__GIVEN RECORDS__.

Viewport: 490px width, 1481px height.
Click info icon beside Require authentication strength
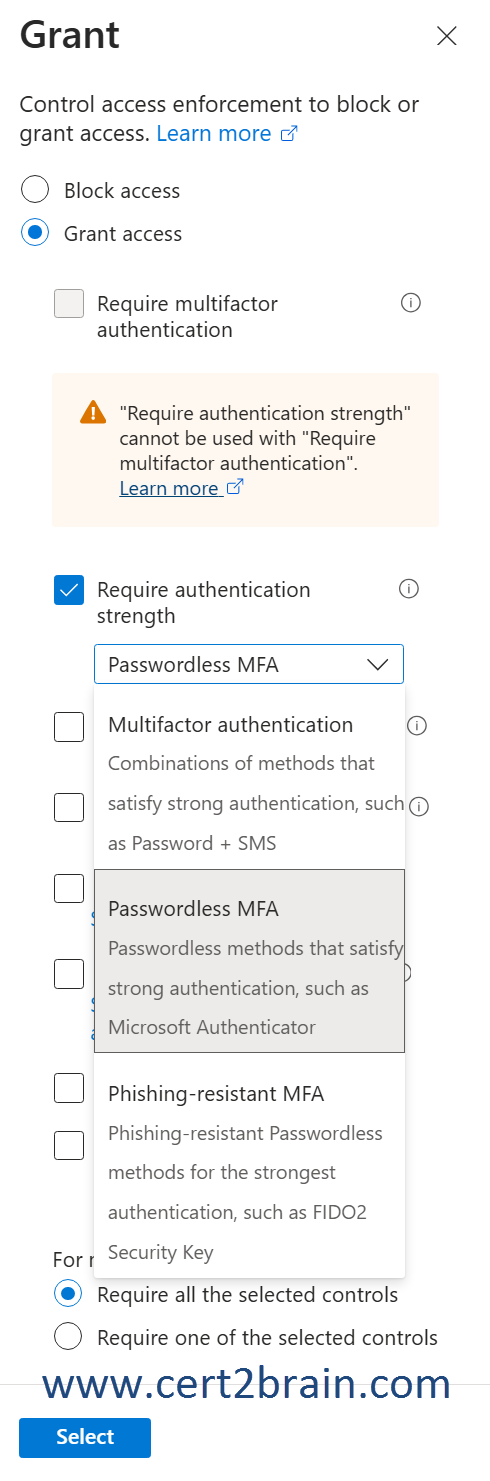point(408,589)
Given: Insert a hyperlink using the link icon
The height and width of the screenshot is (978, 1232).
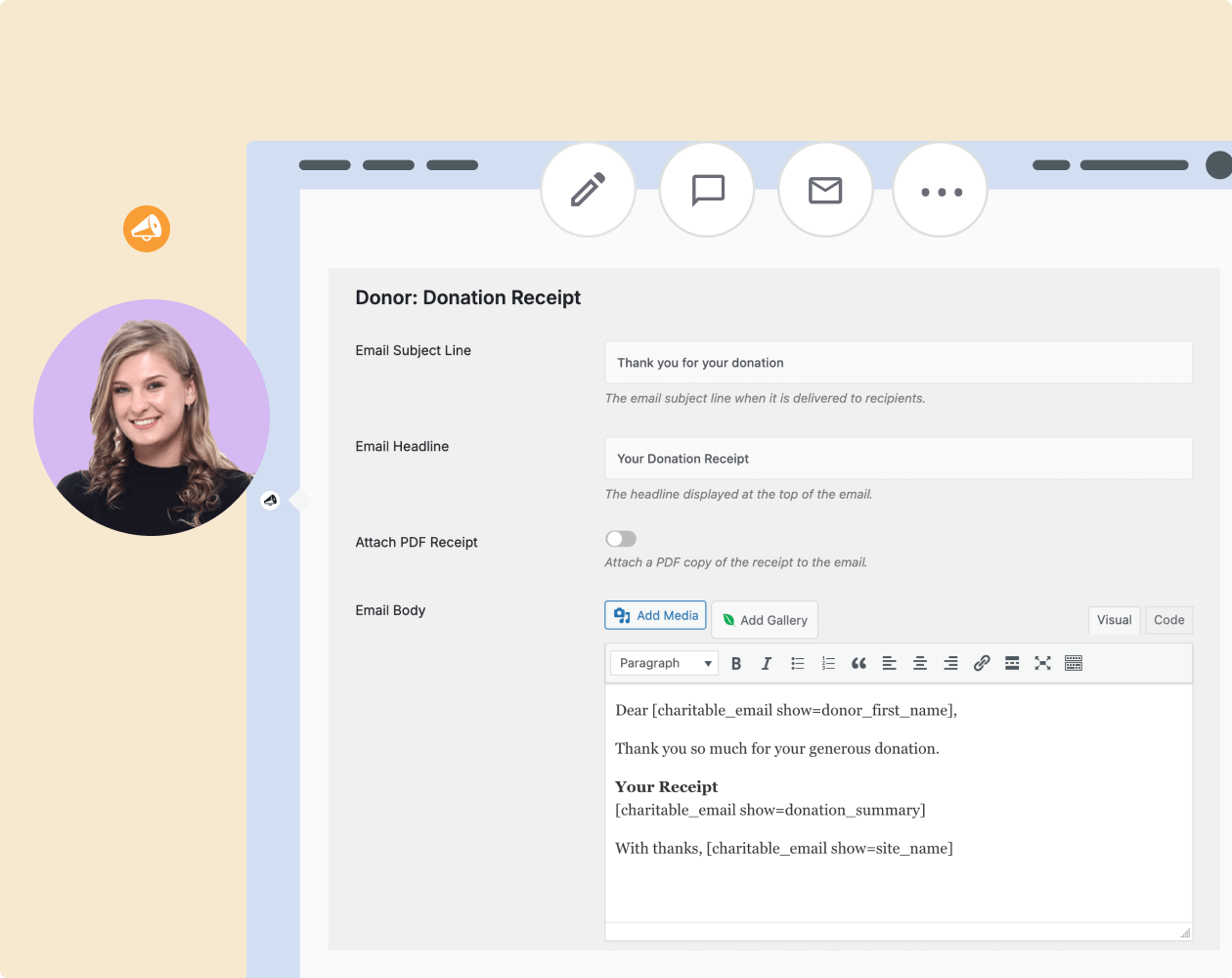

__AIM OF THE EXERCISE__. In the records above, find the line that contains "Click info icon". Print it and every later line exactly, omitting the pictures.

__SOLUTION FOR THIS PROBLEM__.
Click info icon beside Require authentication strength
point(408,589)
Given: Insert a hyperlink using the link icon
The height and width of the screenshot is (978, 1232).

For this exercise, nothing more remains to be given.